No Man’s Sky trophies have been revealed. Exophase published a list of the game’s 23 honors. Most of the awards listed make reference to works of literary and cinema science fiction. It seems fitting that the designers at Hello Games would pay tribute to the stories that inspired a game of such epic proportions.

Some of the references are plainly evident. For example, “A Space Odyssey,” which requires the player to achieve “Discoverer” status in “Space Exploration,” is a clear nod to Arthur C. Clark’s 2001: A Space Odyssey. The novel and the movie came out together in 1968 as a joint effort between Clark and director/producer/screenwriter Stanley Kubrick. Another interesting thing to note is that 2001 was based on some of Clark’s short stories, one of which was titled “The Sentinel.” The main protagonists in No Man’s Sky are called Sentinels, yet another nod to Clark. There is also a gold trophy called “The Sentinel” for attaining “Everlasting” status in the “Longest Lifespan” progression.

Another apparent science fiction reference in the No Man’s Sky trophies is the bronze trophy “A Scanner Darkly.” This award is a clear call-out to the Phillip K. Dick novel of the same name. The book, published in 1977 and set in 1994, dealt heavily with the theme of drug use.
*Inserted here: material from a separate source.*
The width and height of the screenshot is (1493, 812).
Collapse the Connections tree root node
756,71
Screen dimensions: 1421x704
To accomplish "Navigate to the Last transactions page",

It seems appropriate that the player must get to “Naturalist” status in the “Uploaded Discoveries” category to gain this trophy.

Some of the No Man’s Sky trophy names are a bit more obscure. “Who Goes There?” is a silver cup that is a direct reference to the title of the John Wood Campbell Jr. novella, which inspired John Carpenter’s movie, The Thing. To get the trophy, the player must achieve the status of “Diplomat” in “Alien Colonist Encounters.”

Patterns of Conquest is a 1949 novel by George O. Smith about humans who infiltrate an alien race in an attempt to conquer them. No Man’s Sky has a trophy by the same name for becoming “Notorious” in “Ships Destroyed.”

One of the most obscure trophy names is “Total Perspective Vortex,” and it is the top award in the game. For fans of Douglas Adams, this may be an obvious one.

However, Destructoid wrote, “You just need total vortex perspective [sic] to get No Man’s Sky’s platinum trophy … Whatever that means. It’s called ‘Total Vortex Perspective’ [sic] and it has no definition beyond the name. It sounds like something that pertains to enlightenment or maybe even omnipotence. It sounds like something that’d unlock when no man’s sky turns into your sky.”

What Destructoid missed (other than the juxtaposition of the trophy’s name) is that it is a reference to Douglas Adam’s book The Hitchhiker’s Guide to the Galaxy. In this novel, there is a device called the Total Perspective Vortex. The device is located on the second planet in the Frogstar system and is used to kill and torture individuals by showing them the infinity of the universe.

Victims are forced to see the entire universe and their place within it with a “microscopic speck on a microscopic speck” of a signpost that says, “You are here.”

The device destroys the mind of those subjected to it.

According to the Hitchhiker Wiki, “It was stated that the TPV is the only known means of crushing a man’s soul.”

The “Total Perspective Vortex” is the platinum trophy for No Man’s Sky. Presumably, it is granted by gaining all of the other trophies, which is as close as any player is going to get to seeing the entire No Man’s Sky universe.

As the Inquisitr reported, the game has over 18 quintillion planets, and if one were to visit each planet for one second, “it would take [him or her] 585 billion years to see them all.”

No Man’s Sky — trophies and all — launches in only six more days on August 9, 2016.